I still have total recall of walking into the hall for my own 0-levels during the hot summer of 1976, and the spectre of my candidate number card (which I still have) placed precisely on the desk. I remember, too, my mounting panic: I hadn’t done any revision for French and it was too late.

Yet the first stint as invigilator in my probationary teaching year gave me an intense feeling of power and freedom. At 23, I had finally dispensed with the annual exam ritual forever, or so I believed. Eighteen years on, I am dealing with the administrative side of the process by choice. In the few months since I took up the post, I have grappled with new computer software, redesigned the office and thrown out 10 years’ worth of defunct official stationery.

But these are all minor triumphs compared to the hours I spend attempting to get through to the exam boards. My lunch hours pass in a haze as I’m lulled to sleep by the monotonous engaged tone on my phone in the vain hope that someone will eventually deal with my queries. Not only do I wait to get through, but my requests are then often ignored and I find myself photocopying enlarged papers for candidates with special needs 15 minutes before a public exam.
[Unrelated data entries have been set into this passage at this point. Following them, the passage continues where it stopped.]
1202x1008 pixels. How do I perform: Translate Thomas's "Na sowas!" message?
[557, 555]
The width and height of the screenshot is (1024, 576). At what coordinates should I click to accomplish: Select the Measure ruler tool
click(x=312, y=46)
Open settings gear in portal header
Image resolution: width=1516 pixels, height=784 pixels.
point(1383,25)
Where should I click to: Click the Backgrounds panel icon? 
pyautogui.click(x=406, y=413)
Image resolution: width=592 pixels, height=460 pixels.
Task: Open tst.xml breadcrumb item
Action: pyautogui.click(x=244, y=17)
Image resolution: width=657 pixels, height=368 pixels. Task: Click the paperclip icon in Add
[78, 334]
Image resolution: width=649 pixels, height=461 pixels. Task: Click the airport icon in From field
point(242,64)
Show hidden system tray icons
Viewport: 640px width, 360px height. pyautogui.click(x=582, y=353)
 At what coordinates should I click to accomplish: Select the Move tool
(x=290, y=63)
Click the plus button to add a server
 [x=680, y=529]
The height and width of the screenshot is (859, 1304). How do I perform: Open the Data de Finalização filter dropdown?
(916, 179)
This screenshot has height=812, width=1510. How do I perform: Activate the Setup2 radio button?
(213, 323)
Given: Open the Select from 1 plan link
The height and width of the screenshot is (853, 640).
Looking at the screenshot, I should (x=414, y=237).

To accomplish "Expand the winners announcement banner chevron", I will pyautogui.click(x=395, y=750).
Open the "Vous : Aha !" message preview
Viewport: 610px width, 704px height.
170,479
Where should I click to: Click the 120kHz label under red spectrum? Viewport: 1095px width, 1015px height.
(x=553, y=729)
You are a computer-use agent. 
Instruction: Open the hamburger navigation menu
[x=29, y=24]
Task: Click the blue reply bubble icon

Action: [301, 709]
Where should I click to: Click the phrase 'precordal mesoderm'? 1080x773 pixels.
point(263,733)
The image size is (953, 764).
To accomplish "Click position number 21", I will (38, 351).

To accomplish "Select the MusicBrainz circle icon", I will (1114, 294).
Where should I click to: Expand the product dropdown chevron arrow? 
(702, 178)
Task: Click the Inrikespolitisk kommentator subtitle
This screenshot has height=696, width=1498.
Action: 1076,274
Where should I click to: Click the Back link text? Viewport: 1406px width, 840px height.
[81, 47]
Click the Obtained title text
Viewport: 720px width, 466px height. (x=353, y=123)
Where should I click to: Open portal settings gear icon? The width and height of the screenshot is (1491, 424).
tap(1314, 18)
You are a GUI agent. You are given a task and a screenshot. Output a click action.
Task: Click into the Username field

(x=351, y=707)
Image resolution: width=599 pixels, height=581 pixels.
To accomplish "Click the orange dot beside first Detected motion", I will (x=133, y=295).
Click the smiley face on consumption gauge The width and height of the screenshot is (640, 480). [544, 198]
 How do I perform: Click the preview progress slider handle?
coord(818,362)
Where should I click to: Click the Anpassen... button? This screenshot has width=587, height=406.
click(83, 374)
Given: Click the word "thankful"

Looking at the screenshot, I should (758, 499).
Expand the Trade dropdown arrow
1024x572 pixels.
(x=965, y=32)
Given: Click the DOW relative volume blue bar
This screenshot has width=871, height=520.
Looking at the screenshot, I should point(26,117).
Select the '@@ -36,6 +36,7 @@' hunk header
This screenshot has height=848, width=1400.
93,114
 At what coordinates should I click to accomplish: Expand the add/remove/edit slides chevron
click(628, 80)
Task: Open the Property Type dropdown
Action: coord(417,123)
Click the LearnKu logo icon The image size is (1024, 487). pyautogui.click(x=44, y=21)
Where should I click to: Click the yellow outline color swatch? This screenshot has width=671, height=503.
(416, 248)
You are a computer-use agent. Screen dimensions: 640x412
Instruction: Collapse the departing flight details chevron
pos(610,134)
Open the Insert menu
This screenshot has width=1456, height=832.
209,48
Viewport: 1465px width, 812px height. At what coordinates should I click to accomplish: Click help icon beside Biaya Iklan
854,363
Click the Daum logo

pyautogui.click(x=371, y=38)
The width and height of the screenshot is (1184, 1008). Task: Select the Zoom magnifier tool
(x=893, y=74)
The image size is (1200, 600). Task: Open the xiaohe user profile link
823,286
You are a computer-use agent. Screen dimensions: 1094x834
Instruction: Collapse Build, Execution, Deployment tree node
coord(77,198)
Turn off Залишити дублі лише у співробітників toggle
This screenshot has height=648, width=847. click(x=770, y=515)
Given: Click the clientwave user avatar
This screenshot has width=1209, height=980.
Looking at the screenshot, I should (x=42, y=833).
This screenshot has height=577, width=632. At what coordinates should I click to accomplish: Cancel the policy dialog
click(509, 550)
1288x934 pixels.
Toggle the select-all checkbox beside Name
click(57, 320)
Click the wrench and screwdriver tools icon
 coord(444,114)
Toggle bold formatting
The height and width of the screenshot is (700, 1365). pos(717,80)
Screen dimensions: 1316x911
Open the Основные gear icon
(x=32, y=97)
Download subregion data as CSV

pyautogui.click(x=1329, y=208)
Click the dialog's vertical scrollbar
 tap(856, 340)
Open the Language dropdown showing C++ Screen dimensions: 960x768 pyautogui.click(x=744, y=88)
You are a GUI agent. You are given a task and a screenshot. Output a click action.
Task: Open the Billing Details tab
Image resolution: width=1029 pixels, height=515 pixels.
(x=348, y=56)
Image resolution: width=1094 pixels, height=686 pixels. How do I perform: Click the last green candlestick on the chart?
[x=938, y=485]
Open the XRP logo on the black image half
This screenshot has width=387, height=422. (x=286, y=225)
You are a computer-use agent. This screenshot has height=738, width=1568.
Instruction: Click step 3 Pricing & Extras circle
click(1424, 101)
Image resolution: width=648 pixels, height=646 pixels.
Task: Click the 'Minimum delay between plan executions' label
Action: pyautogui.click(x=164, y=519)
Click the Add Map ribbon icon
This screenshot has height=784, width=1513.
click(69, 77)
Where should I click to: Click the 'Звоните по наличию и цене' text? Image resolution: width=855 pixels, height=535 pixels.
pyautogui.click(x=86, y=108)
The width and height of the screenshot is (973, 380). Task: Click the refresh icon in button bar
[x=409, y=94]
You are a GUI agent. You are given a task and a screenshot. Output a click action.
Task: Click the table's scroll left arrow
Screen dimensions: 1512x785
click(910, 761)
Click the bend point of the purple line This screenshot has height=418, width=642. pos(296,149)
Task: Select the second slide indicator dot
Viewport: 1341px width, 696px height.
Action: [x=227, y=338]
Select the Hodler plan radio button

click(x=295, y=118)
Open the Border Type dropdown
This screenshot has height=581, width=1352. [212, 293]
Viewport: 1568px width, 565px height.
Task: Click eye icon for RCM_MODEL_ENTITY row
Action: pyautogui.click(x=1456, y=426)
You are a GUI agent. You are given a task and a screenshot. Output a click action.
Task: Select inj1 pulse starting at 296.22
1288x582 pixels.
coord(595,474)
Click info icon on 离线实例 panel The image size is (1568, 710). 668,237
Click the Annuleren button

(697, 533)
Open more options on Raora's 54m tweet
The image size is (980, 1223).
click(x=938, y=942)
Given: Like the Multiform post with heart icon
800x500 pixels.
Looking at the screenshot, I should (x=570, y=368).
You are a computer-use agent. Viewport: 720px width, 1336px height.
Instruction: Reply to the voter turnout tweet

But what really takes up the time, apart from the walking to and from the sports hall and the monotonous pacing up and down the aisles doing buttock clenches and pelvic floor strengtheners, is the “special consideration” requests. What is the matter with everyone? Why do pupils have to make excuses for their performances even before they’ve sat down and read the paper?

I realise every school is chasing results and pupils are under tremendous strain, but does a candidate really need to ask for special consideration as a consequence of hay fever? (Retrospectively, of course, because the conditions that afflict sufferers can never be predicted.) We’ve also had broken legs, abscesses, flu, menstrual pains, panic attacks, dyslexia, dyspraxia, hyperactivity, back problemsI But what no one warned me about were the other human factors. Naively, I thought I would simply punch in the information, take delivery of the papers, distribute them and send them off to be marked. No one told me about the heads of department who can’t add up, don’t follow instructions, don’t know what syllabuses they’re doing, can’t remember who they’re teaching - let alone what level they’re studying - and those who simply lose everything. Add to this the pupils who oversleep, refuse to part with their MP3 players, decide to have noses pierced, dye their hair pillar-box red, wear the wrong shoes and generally crack up when you gently remind them that school rules definitely do apply during the exam period.

This week, one candidate applied some creative artwork to his hair, then shouted, banged doors and burst into tears when we told him his appearance would prevent him from sitting the exam in the main hall. We then had to find an appropriate venue, organise an invigilator and oversee breathing exercises to engender calm.

My “to do” list includes setting up word processors for those who need them, administering university English proficiency exams (at the weekend), organising a padded chair and additional invigilators for a pupil with specific physical needs after an operation, completing those special consideration forms, chasing GP certificates and beginning the process all over again for next January’s modules.

I have always wondered why there were two large safes in the office ostensibly labelled GCSE and A2; I now realise they are for the secure stowage of malt whisky and absinthe. Cheers.